Pityriasis Alba is a chronic skin disorder that affects some children usually between the ages of 6 to 12. This rash is characterized by patches of lighter skin mainly on the face, although the neck, upper chest, and arms are sometimes involved. The borders of the rash are not clearly visible. The light colored patch seems to blend gradually into normal appearing skin. Sometimes the rash is covered by very fine skin flakes resembling a light dust.
Cause of Pityriasis Alba
The cause of pityriasis alba is unknown. The rash appears to get worse when the skin is dry. It is often thought of as a mild form or eczema. In the winter months when the skin is drier, the rash may be flakier. Pityriasis alba is most noticeable in the summertime when the surrounding skin gets tanner, because it remains the same color.
Sometimes pityriasis alba is confused with tinea versicolor, which is an autoimmune response to a fungus on the skin. The diagnosis of tinea versicolor can be ruled out by a KOH examination of the flakes. In this examination, a small amount of the surface flakes are scraped off the skin onto a glass slide. KOH is added to the scraping and the slide is viewed under the microscope. Fungal elements can be seen under the microscope with tinea versicolor but not with pityriasis alba.

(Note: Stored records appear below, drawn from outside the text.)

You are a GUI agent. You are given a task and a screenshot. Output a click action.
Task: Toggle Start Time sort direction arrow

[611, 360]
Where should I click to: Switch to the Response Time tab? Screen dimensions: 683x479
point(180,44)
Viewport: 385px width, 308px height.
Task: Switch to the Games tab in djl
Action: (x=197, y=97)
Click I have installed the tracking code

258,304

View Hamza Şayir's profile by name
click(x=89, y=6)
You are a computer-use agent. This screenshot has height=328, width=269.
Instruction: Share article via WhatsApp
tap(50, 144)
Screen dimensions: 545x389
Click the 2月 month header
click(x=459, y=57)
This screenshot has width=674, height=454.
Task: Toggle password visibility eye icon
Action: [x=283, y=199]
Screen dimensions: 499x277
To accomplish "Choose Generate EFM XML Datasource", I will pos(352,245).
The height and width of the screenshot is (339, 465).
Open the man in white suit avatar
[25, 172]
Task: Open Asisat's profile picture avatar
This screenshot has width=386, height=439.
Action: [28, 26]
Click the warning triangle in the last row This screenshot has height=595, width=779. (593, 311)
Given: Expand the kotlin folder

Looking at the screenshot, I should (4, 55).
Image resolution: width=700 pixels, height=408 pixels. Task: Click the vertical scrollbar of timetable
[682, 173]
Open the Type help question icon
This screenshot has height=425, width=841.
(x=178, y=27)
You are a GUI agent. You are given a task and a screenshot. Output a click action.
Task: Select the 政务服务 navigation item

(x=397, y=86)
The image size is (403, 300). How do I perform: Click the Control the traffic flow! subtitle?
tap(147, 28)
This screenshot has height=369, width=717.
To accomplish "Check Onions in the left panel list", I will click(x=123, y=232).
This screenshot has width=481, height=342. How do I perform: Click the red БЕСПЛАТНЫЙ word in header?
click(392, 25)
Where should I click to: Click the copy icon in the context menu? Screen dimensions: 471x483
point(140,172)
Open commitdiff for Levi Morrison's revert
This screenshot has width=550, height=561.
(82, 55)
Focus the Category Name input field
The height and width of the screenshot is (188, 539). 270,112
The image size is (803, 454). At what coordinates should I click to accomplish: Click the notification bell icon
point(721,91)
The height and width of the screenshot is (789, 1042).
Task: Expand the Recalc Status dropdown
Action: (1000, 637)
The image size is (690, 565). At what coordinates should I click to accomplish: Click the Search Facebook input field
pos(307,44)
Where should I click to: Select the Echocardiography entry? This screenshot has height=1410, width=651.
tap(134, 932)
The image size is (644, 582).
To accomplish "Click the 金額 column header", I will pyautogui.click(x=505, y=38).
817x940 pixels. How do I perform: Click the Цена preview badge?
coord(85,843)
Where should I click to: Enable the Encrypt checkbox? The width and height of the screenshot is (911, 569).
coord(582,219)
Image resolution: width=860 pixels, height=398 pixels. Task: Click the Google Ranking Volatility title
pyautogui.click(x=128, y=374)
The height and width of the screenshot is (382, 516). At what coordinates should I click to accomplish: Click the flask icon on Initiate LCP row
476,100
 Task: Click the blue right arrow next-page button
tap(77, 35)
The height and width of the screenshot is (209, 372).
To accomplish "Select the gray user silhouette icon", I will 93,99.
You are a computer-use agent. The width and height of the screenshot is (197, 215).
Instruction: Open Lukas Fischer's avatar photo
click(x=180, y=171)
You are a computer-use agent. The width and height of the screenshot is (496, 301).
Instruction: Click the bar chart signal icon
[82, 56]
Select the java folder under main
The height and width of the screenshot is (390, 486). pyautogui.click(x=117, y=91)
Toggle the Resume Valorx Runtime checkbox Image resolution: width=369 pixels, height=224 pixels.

Pityriasis alba can also be confused with vitiligo. Pityriasis alba can be distinguished from vitiligo by the border of the rash. The rash of vitiligo has a very distinct border with a sharp line between normal and lighter-colored skin.
Treatment of the rash is not necessary since it will resolve on its own. Using a moisturizer or hydrocortisone may make the patches go away faster. However, even with treatment, the rash may take months to resolve.